▶ [Exercise requirements]
Reproduce the material that follows, please, but only from its first line to the line containing "The height and width of the screenshot is (751, 423).", inclusive.

▶ [Material for this exercise]
--

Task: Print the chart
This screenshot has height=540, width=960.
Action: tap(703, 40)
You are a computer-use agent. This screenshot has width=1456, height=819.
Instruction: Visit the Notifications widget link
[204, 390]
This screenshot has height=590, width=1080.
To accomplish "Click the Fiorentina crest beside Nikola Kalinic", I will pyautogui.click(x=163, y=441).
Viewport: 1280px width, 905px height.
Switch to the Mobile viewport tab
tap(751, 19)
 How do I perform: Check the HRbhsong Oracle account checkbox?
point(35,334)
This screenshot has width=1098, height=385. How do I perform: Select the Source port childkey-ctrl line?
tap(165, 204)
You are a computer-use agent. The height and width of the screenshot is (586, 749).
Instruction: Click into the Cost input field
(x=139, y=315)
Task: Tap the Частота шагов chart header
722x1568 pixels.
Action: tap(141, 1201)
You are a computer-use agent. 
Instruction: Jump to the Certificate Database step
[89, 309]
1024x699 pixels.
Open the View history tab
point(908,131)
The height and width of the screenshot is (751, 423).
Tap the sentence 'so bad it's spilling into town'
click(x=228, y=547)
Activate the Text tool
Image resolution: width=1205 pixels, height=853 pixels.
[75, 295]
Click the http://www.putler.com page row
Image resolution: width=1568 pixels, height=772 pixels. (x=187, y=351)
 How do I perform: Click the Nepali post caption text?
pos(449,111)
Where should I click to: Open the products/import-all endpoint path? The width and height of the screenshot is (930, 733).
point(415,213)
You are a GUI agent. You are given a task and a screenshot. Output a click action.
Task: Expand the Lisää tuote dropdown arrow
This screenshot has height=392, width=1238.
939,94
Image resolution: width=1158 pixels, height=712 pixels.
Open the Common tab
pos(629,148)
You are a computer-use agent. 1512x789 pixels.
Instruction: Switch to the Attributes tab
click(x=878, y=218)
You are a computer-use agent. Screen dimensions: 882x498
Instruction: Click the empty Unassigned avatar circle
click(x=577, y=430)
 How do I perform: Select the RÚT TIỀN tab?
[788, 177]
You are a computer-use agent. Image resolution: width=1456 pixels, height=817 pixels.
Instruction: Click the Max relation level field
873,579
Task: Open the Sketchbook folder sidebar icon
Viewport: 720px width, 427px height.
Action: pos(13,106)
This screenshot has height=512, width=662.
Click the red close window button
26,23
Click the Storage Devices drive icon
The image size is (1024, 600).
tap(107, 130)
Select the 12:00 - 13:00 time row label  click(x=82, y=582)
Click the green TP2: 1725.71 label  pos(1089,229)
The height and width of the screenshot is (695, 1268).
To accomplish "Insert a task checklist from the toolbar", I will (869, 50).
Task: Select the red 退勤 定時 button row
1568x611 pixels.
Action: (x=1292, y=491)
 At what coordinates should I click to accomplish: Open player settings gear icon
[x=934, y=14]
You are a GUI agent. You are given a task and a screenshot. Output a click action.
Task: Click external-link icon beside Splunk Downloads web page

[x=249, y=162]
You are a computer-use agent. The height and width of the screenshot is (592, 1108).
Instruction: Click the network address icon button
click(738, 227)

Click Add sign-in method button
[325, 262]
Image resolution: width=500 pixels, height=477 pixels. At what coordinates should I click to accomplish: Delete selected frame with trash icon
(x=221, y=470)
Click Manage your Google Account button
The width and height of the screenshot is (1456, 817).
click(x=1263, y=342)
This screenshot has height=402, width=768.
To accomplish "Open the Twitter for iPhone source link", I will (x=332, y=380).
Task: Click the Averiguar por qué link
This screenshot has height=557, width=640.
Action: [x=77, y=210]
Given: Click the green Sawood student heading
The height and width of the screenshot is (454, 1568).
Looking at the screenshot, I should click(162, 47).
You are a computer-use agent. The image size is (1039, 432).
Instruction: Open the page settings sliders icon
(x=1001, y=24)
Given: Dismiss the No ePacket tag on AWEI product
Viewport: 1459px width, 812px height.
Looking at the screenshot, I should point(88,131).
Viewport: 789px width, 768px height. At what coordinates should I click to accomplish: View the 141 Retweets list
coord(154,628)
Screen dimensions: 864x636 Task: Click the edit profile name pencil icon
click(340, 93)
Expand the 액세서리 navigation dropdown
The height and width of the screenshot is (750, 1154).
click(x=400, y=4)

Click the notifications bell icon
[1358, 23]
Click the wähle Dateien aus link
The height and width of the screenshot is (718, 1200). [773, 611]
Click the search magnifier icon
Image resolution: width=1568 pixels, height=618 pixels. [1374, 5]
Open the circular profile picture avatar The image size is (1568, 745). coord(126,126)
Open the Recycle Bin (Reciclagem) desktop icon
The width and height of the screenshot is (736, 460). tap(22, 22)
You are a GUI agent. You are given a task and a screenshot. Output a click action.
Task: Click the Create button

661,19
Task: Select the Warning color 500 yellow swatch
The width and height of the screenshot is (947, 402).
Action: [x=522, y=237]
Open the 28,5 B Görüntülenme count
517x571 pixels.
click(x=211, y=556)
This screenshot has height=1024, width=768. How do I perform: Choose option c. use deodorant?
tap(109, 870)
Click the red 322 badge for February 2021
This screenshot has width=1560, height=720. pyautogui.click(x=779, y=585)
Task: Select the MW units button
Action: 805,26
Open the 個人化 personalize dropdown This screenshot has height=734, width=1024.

--

▶ [Answer section]
Task: Print the chart
This screenshot has height=540, width=960.
Action: tap(703, 40)
You are a computer-use agent. This screenshot has width=1456, height=819.
Instruction: Visit the Notifications widget link
[204, 390]
This screenshot has height=590, width=1080.
To accomplish "Click the Fiorentina crest beside Nikola Kalinic", I will pyautogui.click(x=163, y=441).
Viewport: 1280px width, 905px height.
Switch to the Mobile viewport tab
tap(751, 19)
 How do I perform: Check the HRbhsong Oracle account checkbox?
point(35,334)
This screenshot has width=1098, height=385. How do I perform: Select the Source port childkey-ctrl line?
tap(165, 204)
You are a computer-use agent. The height and width of the screenshot is (586, 749).
Instruction: Click into the Cost input field
(x=139, y=315)
Task: Tap the Частота шагов chart header
722x1568 pixels.
Action: tap(141, 1201)
You are a computer-use agent. 
Instruction: Jump to the Certificate Database step
[89, 309]
1024x699 pixels.
Open the View history tab
point(908,131)
The height and width of the screenshot is (751, 423).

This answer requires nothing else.